Today, another person took 'Japan's real interest rates have risen' as a big deal, but I mentioned the day before yesterday — Japan's interest rate hike itself is not that exaggerated; the key is whether the interest rate differential structure has been damaged.
Japan's 10-year yield has surged to a new high, which looks frightening, but what we should really worry about is: the yen, the world's largest low-interest financing line, is starting to see costs rise.
For more than a decade, everyone has been using this line for business: borrowing cheap yen → buying high-yield assets.
U.S. Treasuries, U.S. stocks, corporate bonds, and then BTC, ETH, all have benefited from this dividend.
But now that financing costs have risen, while asset returns have not kept pace, the interest rate differential has been compressed, and leverage naturally becomes less attractive.

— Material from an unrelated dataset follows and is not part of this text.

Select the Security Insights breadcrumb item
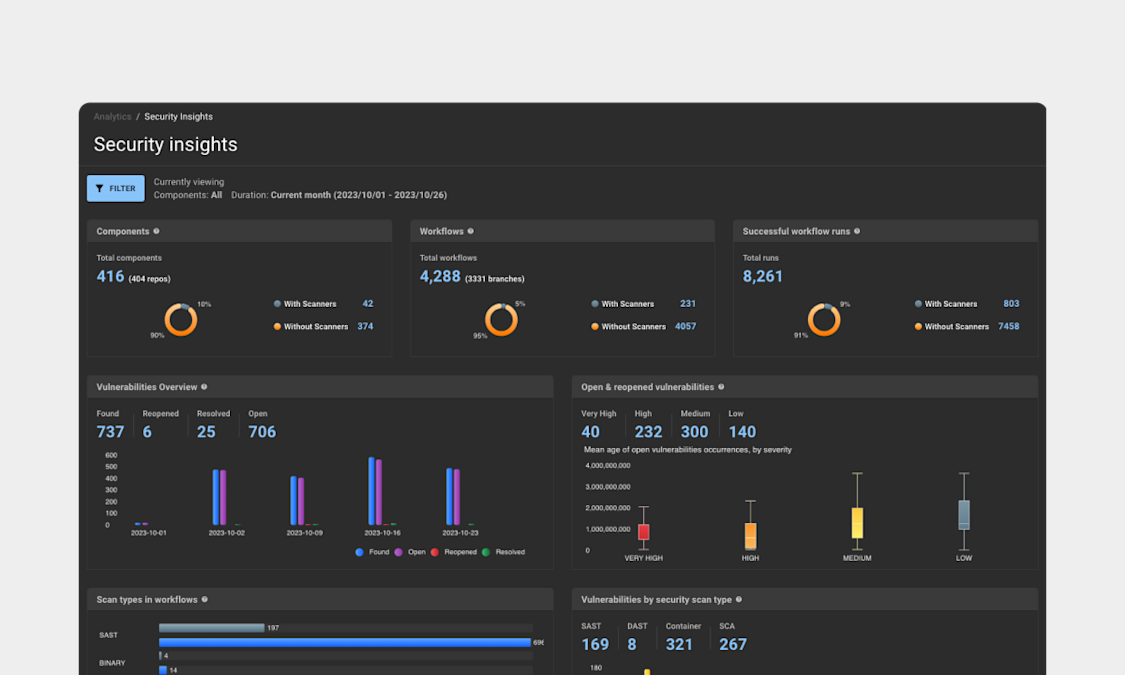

New funds are unwilling to rush too aggressively, and when old leverage is renewed, it can be a bit daunting:
'If interest rates rise again, am I working for nothing?'
Currently, this is just the first step: the market has realized that the interest rate differential is changing, but the pressure point has not really arrived. Next, we will look at three things:
1) Will Japan's 10-year yield be pushed to 1.3%–1.4%?
2) Will the Federal Reserve provide a clear and coherent interest rate cut path in December?

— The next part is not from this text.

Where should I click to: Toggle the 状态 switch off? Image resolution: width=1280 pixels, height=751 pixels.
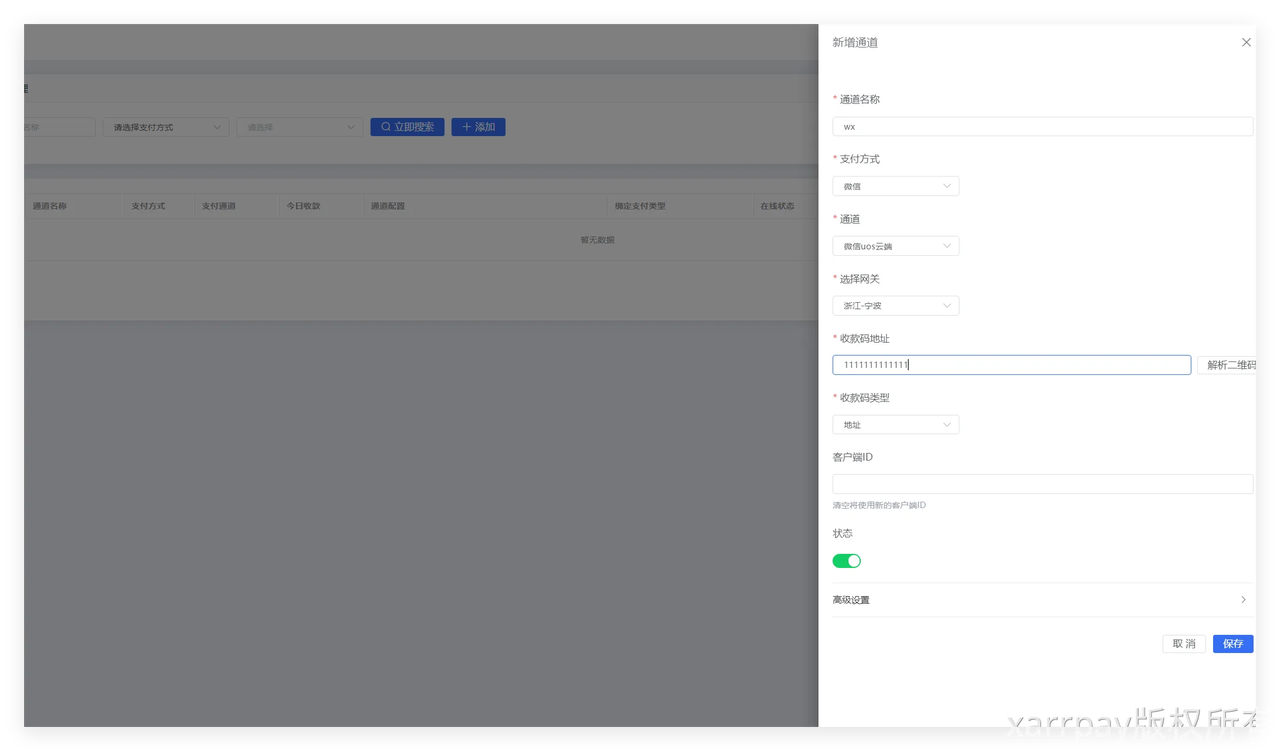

3) Can global front-end financing costs come down together?
If these three points do not align, the arbitrage chain will eventually break.
This market rebound is more like an emotional repair brought about by the Federal Reserve pausing its balance sheet reduction and the resurgence of interest rate cut expectations, and has nothing to do with 'Japan's interest rate risk being resolved.' The rise in yen interest rates will not collapse the market in one day, but it will gradually weaken its resilience.
In simple terms, it used to be that someone let you borrow money for free to earn 4% on U.S. Treasuries, but now suddenly says they will charge you 1% interest. This can be tolerated.
But when interest rates rise to 3% or 4%, you will definitely not continue; selling assets to repay the money would be the normal reaction.
The Federal Reserve has added a bit of liquidity, but the SLR issue has not been resolved, and the risk of recession has not been completely eliminated; it is too early to say that the trend has completely reversed.
However, institutions have already been quietly building positions, indicating that the window has indeed arrived; it's just that this stage is not about blindly acting, but about seeing opportunities while also being aware that risks are lurking nearby.